Likely as a reflection of these challenges, we are only aware of one study that has looked at this problem.4 fine-tuned BERTSUM on a combination of news article summaries (the CNN/DailyMail dataset25), documents summaries (the Wikihow dataset26) and human-generated summaries for auto-generated transcripts from the How2 Dataset274. They found their model could output summaries comparable to the human-generated ones on the How2 Dataset.

Methodology

The Data

We present the YouTube Titles and Transcripts (YTT) dataset, which consists of 17,886 YouTube video titles and accompanying human-generated video transcripts. We also include an expanded, unfiltered version consisting of 1.16 million titles and transcripts. Both are made publicly available: https://github.com/chris-lovejoy/youtube-titles-and-transcripts. We additionally used the How2 Dataset, which comprises 80,000 short instructional YouTube videos with English transcripts, for external validation of our final model.

The YouTube Titles and Transcripts Dataset

To create the dataset, we collated video clip captions from the HowTo100M dataset28 and paired them with video titles retrieved from the YouTube API. The HowTo100M dataset consists of 136 million video clips from 1.2 million YouTube videos. We collated video clips by concatenating captions and removing timestamps to create a single complete transcript per video. For the ‘clean’ version of the dataset, we removed videos which did not meet the following criteria: (i) titles only contain ASCII characters, (ii) transcripts are human-generated and fully punctuated and (iii) language confirmed as English in the YouTube metadata. The resultant dataset consists of 17,886 video transcripts and titles. For this study, we divided these videos into a random 80/20 train/test split, using the same split for all of our models to ensure fair comparison. The full processing pipeline is described in appendix.
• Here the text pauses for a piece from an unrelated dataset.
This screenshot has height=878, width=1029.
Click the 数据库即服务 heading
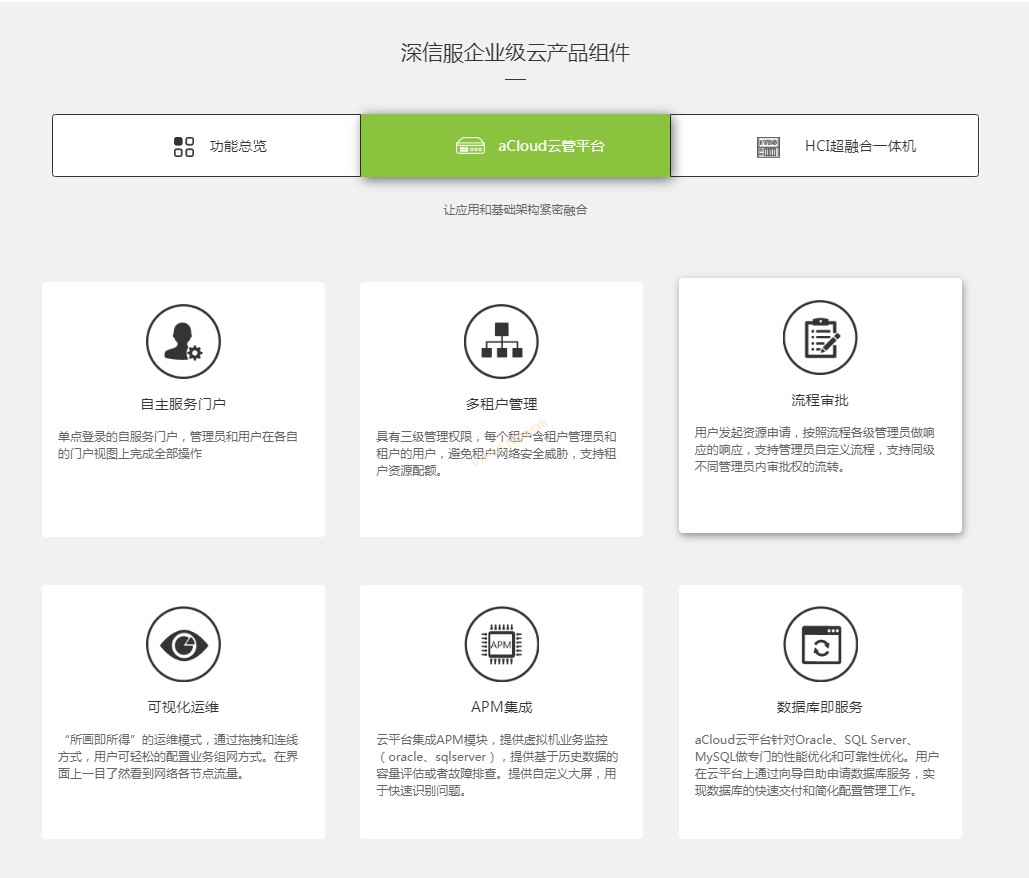pyautogui.click(x=819, y=706)
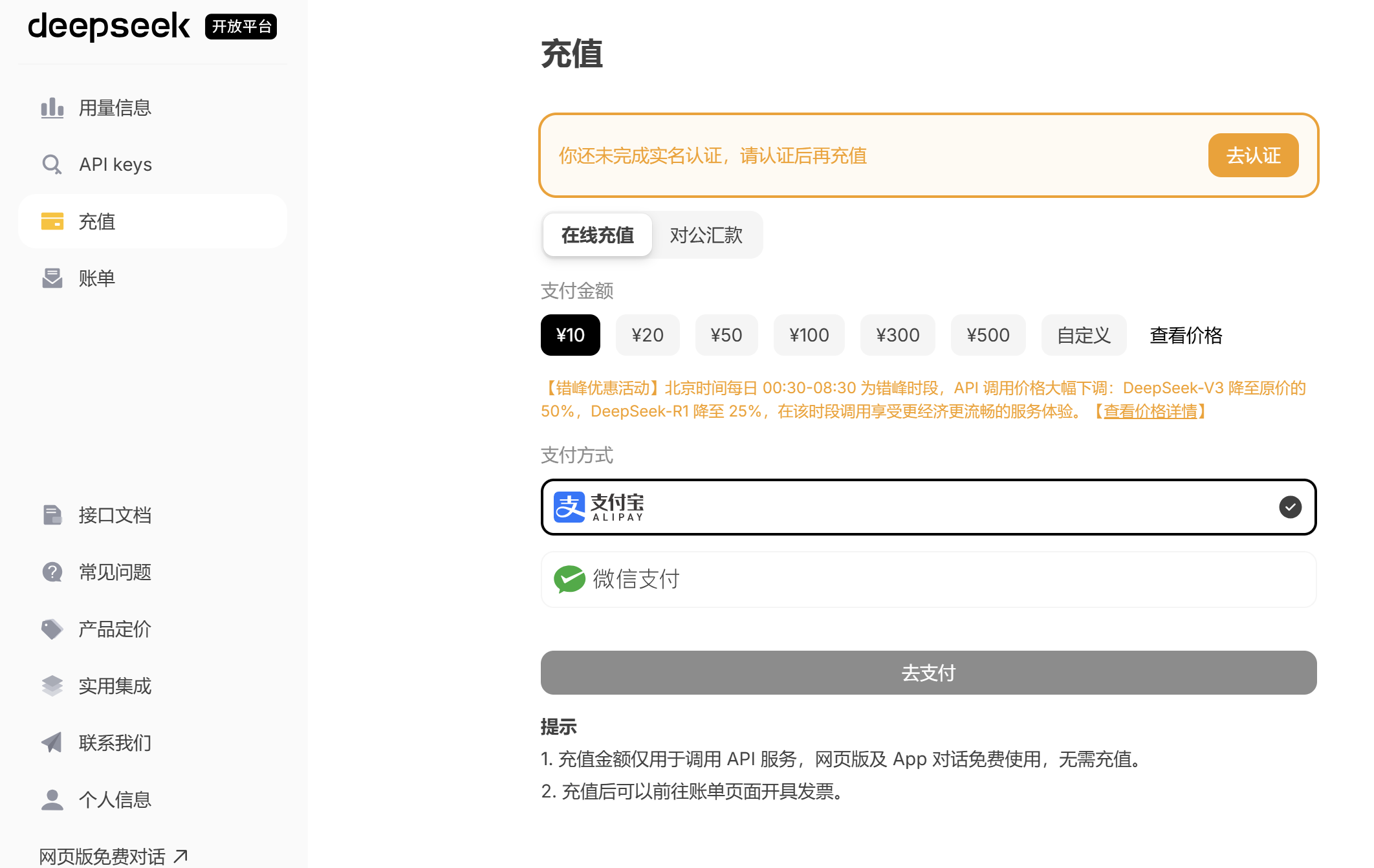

The dataset includes supplementary information from the HowTo100M dataset, including video category (e.g. “Food and Entertaining” or “Health”), sub-category (e.g. “Recipes” or “Conditions and Treatments”) and the search term originally used to find the video (e.g. “How to Paint a Motorcycle”). The average transcript length is 6,503 characters or 1,232 words, with a distribution shown in figure 1. The main categories (“Category 1” in the YouTube HowTo100M dataset) are shown in figure 2.

The original intention of the HowTo100M dataset was to create a text-to-video retrieval search engine for “how-to” videos, with “an emphasis on instructional videos where content creators teach complex tasks with an explicit intention of explaining the visual content on screen”. This introduces a bias in the types of videos present in the dataset. Additionally, it only contains videos less than 2,000 seconds long, with more than 100 views and containing more than 100 words. Full details of this dataset can be found in the original paper28.

Fig 1: Distribution of transcript lengths in dataset

Fig 2: Split of video categories in dataset

The How2 Dataset

The How2 Dataset contains human-generated, punctuated transcripts for approximately 80,000 instructional videos27. The average video length is 90 seconds long and 291 words in transcript length. Around 21,000 of these videos are still available on YouTube. We extracted the titles from the YouTube API and used these videos as an external test set for our model.

The Models

LSTM: A long short-term memory network (LSTM) was implemented as an encoder-decoder model with an attention mechanism29. Attention allows modelling of dependencies independently of their distance in input or output sequences30. The specific model architecture used is described in31.

LSTMs have been praised for remembering dependencies as long as 1,000 timesteps32. However, the mean transcript length in our dataset is over 1,200 words and, combined with the diversity and complexity of transcripts, may still present a challenge.

PEGASUS: PEGASUS is a novel pre-trained transformer-based encoder-decoder model, developed for the purpose of summarisation5. It utilises a novel pre-training objective of ‘gap sentences generation’ (GSG), whereby whole sentences within documents are masked and the model is trained to reproduce them.

PEGASUS achieves human performance on a variety of summarisation datasets and has shown strong downstream performance with finetuning on as few as 1,000 training examples5. We hypothesised that such a model would be a strong candidate to finetune for the task of generating video titles, which may be viewed as one-sentence length summaries of video transcripts.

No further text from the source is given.